Money owed to Greece’s Public Power Corporation (PPC) in the form of unpaid electricity bills stands at an estimated 700 million euros. This amount represents more than 10 percent of the company’s total turnover and is mainly the result of the economic crisis which is hitting small and medium-sized businesses hard. Out of the 700 million euros, 100 million comprises the debts of mostly state enterprises which have been pending for more than a year. The remaining 600 million has been piling up over the last 10 months. A sizable chunk of this, between 150-200 million euros, is owed by two of the country’s energy-hungry companies: Aluminium of Greece and nickel producer Larco. Small and medium-sized businesses which have shut up shop or are no longer in the position to pay their power bills owe a total 400-450 million euros to PPC. The financial situation is actually worse than these figures suggest, according to PPC sources, who point out that many struggling customers are seeking more favorable repayment terms for money owed to the company.

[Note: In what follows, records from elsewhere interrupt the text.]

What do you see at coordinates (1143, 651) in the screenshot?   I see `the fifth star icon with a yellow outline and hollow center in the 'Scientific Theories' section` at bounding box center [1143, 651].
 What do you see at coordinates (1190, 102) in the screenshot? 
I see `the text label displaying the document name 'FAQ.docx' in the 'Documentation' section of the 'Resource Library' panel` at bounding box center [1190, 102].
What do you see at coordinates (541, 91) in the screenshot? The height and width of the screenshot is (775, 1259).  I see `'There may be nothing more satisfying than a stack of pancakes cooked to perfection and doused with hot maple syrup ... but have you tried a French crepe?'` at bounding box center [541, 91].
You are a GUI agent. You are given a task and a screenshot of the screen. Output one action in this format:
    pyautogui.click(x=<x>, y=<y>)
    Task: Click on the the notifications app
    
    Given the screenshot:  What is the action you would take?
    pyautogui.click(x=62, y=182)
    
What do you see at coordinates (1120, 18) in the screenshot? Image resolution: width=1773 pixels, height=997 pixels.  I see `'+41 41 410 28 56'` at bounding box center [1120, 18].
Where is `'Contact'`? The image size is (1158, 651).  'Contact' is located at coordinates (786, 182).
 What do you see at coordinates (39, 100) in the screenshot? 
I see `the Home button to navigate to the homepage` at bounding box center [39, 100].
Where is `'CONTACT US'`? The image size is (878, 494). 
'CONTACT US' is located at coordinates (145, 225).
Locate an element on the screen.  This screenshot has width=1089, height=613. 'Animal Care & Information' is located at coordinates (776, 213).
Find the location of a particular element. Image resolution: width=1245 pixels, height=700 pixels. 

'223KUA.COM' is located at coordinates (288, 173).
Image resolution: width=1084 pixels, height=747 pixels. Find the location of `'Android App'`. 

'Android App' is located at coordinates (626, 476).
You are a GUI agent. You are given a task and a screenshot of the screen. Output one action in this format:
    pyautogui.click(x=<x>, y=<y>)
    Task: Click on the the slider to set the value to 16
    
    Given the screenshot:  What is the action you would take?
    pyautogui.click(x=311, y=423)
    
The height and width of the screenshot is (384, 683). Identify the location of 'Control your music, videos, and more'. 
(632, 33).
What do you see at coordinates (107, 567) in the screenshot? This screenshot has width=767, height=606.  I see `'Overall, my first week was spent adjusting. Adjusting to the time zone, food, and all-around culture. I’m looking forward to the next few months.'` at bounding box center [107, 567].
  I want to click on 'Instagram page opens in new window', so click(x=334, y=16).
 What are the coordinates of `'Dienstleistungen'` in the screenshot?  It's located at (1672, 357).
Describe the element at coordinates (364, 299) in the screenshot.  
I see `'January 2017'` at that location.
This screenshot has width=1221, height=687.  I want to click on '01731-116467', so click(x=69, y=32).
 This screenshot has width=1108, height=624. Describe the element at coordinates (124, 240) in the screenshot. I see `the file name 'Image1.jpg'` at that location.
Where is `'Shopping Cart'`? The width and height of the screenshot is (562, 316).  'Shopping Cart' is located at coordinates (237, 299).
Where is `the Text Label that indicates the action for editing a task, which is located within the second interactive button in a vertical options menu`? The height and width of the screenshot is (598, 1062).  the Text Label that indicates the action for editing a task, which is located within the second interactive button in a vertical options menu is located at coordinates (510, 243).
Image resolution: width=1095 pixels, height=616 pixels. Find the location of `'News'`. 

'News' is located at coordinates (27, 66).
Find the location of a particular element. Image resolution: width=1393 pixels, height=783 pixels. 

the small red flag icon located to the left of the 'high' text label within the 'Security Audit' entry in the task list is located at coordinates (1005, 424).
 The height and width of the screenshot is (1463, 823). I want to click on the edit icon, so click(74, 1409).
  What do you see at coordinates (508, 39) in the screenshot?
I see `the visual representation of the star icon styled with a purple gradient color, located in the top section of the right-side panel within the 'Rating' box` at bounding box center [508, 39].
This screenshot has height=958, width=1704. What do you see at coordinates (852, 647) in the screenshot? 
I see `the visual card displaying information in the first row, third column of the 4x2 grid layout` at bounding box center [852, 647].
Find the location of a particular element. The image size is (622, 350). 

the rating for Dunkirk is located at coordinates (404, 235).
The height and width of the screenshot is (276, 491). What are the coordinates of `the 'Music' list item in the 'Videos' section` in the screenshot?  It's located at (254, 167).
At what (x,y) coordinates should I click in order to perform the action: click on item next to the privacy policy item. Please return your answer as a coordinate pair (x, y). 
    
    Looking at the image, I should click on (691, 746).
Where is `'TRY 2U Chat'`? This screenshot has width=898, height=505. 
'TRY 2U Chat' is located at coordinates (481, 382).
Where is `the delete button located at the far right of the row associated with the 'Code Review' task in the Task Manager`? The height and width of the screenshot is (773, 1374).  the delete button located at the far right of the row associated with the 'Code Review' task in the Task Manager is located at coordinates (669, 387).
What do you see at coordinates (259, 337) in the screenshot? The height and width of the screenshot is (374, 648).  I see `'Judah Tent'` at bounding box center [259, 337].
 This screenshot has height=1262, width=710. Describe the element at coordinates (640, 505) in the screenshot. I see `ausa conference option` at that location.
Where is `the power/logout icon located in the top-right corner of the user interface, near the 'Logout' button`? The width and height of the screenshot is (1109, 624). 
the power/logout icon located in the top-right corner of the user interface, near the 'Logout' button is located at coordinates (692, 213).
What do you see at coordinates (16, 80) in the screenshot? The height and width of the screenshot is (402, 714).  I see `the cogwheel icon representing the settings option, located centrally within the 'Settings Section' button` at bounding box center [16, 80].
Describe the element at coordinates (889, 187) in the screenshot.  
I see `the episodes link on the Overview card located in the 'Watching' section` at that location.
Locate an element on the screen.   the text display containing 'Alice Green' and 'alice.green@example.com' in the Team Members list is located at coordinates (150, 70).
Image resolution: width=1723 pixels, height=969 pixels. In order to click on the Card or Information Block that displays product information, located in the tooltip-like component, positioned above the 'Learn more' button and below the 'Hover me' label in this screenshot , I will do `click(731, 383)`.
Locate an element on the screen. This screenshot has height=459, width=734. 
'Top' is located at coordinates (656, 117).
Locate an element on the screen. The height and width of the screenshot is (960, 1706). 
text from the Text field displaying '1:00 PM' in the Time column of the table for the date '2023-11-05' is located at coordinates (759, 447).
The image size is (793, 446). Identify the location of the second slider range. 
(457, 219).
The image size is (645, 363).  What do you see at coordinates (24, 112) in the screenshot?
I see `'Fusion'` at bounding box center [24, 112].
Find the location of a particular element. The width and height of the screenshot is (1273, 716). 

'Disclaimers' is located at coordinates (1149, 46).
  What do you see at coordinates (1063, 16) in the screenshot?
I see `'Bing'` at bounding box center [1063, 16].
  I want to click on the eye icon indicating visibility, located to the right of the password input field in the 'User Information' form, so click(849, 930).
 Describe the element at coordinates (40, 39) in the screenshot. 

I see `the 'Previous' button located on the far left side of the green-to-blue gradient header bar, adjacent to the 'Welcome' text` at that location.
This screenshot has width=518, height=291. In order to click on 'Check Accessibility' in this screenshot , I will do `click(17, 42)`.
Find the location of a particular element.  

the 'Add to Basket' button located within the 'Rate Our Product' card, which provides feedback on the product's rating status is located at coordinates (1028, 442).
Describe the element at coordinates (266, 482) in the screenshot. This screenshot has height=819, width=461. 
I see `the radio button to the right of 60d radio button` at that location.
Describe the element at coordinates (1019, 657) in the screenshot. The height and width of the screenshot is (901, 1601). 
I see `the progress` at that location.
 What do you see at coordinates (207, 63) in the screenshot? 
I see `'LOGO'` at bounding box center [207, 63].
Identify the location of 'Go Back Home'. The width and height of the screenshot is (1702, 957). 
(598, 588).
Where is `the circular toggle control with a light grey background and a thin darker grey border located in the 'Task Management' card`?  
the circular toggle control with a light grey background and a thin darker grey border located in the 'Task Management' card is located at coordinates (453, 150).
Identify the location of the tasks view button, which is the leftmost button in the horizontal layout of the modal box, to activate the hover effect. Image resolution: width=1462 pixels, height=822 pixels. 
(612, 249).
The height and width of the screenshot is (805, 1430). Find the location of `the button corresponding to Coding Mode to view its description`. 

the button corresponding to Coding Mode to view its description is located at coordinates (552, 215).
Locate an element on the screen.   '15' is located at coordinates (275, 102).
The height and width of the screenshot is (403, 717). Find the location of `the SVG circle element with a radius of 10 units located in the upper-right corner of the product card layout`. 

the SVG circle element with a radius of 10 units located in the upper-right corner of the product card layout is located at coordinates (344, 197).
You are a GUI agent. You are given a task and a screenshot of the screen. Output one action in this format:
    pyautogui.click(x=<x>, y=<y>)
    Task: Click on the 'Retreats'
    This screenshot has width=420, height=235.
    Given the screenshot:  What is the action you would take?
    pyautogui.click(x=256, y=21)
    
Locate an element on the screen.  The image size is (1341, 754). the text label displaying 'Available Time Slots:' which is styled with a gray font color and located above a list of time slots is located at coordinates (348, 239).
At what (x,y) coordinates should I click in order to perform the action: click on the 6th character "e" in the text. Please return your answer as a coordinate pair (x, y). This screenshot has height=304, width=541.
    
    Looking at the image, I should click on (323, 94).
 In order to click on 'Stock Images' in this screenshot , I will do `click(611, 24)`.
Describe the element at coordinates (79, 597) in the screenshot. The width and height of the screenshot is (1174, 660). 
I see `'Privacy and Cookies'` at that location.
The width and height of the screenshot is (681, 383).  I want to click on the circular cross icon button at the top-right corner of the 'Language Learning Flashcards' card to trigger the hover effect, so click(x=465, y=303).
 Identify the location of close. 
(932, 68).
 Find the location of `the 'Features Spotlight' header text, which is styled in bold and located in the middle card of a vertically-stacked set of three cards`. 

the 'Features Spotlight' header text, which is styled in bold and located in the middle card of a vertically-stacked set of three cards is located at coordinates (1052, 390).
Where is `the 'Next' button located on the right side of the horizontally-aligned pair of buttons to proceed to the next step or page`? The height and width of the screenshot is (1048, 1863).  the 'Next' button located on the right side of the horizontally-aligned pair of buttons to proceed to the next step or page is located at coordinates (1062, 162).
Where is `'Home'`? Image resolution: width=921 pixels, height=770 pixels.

So far there have not been any problems among households, sources said, although it was observed that there had been an increase in overdue bills. Another side effect of the crisis is that power consumption is dropping, eating into PPC’s revenues which have already been hurt by customers turning to its competitors. In 2010, PPC is estimated to have lost 300 million euros in income from the 60,000 clients that have switched suppliers since the start of the year. When added to the 700 million euros from debts owed, the amount exceeds the 1-billion-euro mark. Sources also point out that there has been an increase in incidents of electricity theft. A large number of power meters located on premises belonging to PPC customers have been stolen, particularly in the Piraeus area. However, several incidents of missing power meters are the result of PPC cutting off supply due to overdue bills.